Salameh Ahmed Salameh, editor-in-chief of independent daily Al-Shorouk, was unsurprised by the outcome, saying that western nations would never allow an Egyptian to assume leadership of the UN cultural organization.

“The campaign against Hosni must be understood within the context of UNESCO’s mission, which is not only about promoting culture, science and education, but is also devoted to preserving peoples’ memories,” Salameh wrote. “It is unimaginable that Hosni would have been allowed to assume the position while Israel remains keen to take ever more Arab land and to Judaize the city of Jerusalem.”

Egyptian opposition figures likewise suspected conspiracy. Former secretary-general of the leftist Tagammu party, Hussein Abdel Razik, told Rose el-Yusuf that Washington had consistently stood against Arab and Muslim candidates for major UN positions.

“We’ve always been discriminated against,” said Abdel Razik. “When Senegalese intellectual Amadou-Mahtar M’Bow was elected to head UNESCO in the 1980s, the U.S. withheld its dues to the organization simply because M’Bow was a Muslim.”

Leading figures from the Muslim Brotherhood opposition movement put forward similar theories.

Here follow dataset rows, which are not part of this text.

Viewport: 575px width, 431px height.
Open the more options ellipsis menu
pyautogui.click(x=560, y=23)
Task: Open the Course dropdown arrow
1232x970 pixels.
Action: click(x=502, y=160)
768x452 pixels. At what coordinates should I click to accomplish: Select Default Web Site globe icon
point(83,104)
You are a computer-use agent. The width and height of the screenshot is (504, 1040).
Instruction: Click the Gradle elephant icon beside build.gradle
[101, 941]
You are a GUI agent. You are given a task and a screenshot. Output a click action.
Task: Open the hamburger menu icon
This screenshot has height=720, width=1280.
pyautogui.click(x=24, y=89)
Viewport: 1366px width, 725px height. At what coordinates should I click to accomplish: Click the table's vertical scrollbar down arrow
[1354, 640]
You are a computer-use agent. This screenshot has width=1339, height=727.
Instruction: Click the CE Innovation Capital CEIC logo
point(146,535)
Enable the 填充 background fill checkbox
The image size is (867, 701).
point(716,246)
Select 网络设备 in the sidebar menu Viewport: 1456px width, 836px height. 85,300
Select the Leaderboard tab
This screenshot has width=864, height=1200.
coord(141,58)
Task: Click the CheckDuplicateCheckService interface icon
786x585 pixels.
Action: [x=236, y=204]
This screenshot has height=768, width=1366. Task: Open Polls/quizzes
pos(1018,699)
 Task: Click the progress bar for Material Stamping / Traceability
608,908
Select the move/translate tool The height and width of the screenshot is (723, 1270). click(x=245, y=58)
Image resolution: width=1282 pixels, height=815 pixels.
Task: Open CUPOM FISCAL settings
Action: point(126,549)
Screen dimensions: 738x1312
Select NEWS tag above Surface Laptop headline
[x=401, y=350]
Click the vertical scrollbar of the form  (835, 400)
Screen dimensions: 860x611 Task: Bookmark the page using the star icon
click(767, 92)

Brotherhood deputy leader Mohamed Habib told news website Al-Youm Al-Saaba that Hosni had lost due to “American-Zionist bullying.” Habib went on to say that the culture minister should not have pandered for Western approval in his electoral campaign but rather “should have stuck to his Arab cultural identity.”

Hussein Ibrahim, the brotherhood’s deputy parliamentary spokesman, holds the Egyptian government responsible for Hosni’s failure since it nominated “an incompetent and ineffective” candidate to begin with. Hosni’s nomination, Ibrahim told brotherhood website Iknwanonline, “was undermined on a local level thanks to the minister’s tireless crusade against Islamic morals and values such as the Hijab headscarf.”

Some local writers, viewing Egypt’s longest-serving minister as a symbol of Egyptian autocracy, even welcomed Hosni’s defeat.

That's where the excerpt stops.